Article ID Journal Published Year Pages File Type
9296470 Journal of Laboratory and Clinical Medicine 2005 6 Pages PDF
Abstract
Tuberculous and malignant pleural effusions are representative of lymphocytic pleural effusions. In tuberculous pleurisy, especially, T-helper type 1 (Th1) cytokines are dominant, containing, for example, high concentrations of interferon (IFN)-γ. We focused on cytokines that induced expression of IFN-γ and Th1 cell-specific CXC chemokines induced by IFN-γ. We also evaluated the diagnostic utility of these markers in tuberculous pleural effusions. Forty-three patients with pleural effusions (11 with tuberculous pleuritis, 32 with malignant pleuritis) were studied. We measured the pleural concentrations of IFN-γ, IFN-γ-inducing cytokines (interleukin [IL]-12 and IL-18), and IFN-γ-inducible chemokines (interferon-gamma-inducible protein of 10-kD [IP-10], monokine induced by interferon-gamma [Mig], and interferon-inducible T-cell α chemoattractant [I-TAC]).
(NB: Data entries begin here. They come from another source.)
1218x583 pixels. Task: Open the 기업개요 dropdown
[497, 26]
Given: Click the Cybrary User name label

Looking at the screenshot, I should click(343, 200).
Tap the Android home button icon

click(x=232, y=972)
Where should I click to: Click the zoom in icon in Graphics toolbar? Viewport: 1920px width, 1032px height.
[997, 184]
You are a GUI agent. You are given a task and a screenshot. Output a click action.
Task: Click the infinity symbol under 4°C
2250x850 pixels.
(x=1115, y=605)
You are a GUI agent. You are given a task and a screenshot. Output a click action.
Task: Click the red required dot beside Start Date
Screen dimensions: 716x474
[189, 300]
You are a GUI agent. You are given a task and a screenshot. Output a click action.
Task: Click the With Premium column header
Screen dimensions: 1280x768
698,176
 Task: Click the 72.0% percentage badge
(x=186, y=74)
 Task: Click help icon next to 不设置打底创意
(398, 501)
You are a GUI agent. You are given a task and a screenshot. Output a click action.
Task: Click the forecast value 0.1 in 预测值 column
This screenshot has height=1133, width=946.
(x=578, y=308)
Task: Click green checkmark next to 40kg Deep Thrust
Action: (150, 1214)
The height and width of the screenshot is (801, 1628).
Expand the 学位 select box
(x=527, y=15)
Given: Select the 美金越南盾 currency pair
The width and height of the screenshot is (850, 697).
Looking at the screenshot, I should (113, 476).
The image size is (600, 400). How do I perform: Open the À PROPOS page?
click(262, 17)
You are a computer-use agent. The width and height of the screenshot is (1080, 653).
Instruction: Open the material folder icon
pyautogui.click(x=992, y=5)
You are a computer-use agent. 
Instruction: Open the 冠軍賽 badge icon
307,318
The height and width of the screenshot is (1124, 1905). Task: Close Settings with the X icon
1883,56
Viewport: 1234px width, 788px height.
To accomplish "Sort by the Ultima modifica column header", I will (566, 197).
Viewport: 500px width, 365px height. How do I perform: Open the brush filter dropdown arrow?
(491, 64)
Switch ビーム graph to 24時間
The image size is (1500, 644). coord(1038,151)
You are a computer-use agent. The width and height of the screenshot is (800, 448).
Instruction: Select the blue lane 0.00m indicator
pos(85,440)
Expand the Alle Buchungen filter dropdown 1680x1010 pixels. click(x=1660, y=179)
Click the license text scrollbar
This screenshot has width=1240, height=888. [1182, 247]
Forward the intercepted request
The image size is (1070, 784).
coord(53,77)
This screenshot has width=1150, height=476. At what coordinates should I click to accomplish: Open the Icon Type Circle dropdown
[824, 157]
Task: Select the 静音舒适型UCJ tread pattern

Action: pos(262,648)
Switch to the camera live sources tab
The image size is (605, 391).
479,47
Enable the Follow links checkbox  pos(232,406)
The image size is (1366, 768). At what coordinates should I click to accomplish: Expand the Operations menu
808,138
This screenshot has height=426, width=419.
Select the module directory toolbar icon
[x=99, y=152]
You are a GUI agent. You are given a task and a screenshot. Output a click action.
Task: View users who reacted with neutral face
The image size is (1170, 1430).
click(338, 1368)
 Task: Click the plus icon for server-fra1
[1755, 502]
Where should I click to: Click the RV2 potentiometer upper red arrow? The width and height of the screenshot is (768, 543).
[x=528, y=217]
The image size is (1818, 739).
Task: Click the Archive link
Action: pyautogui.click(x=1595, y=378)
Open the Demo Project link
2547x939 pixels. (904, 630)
Our results demonstrate that the concentrations of IFN-γ, IFN-γ-inducing cytokines, and IFN-γ-inducible chemokines were all higher in tuberculous pleural effusions than in malignant pleural effusions. Also, IFN-γ was significantly correlated with IL-12, Mig, and I-TAC. Moreover, receiver-operator-characteristic (ROC) analysis demonstrated that IFN-γ produced a greater area under the ROC curve than any other factor. We conclude that the concentrations of IFN-γ, cytokines that induced expression of IFN-γ, and chemokines induced by IFN-γ in tuberculous pleural effusion were all increased. The Th1 chemokines we examined, especially IP-10, are comparable to IFN-γ as diagnostic markers of tuberculous and malignant pleural effusions, although IFN-γ is the most valuable.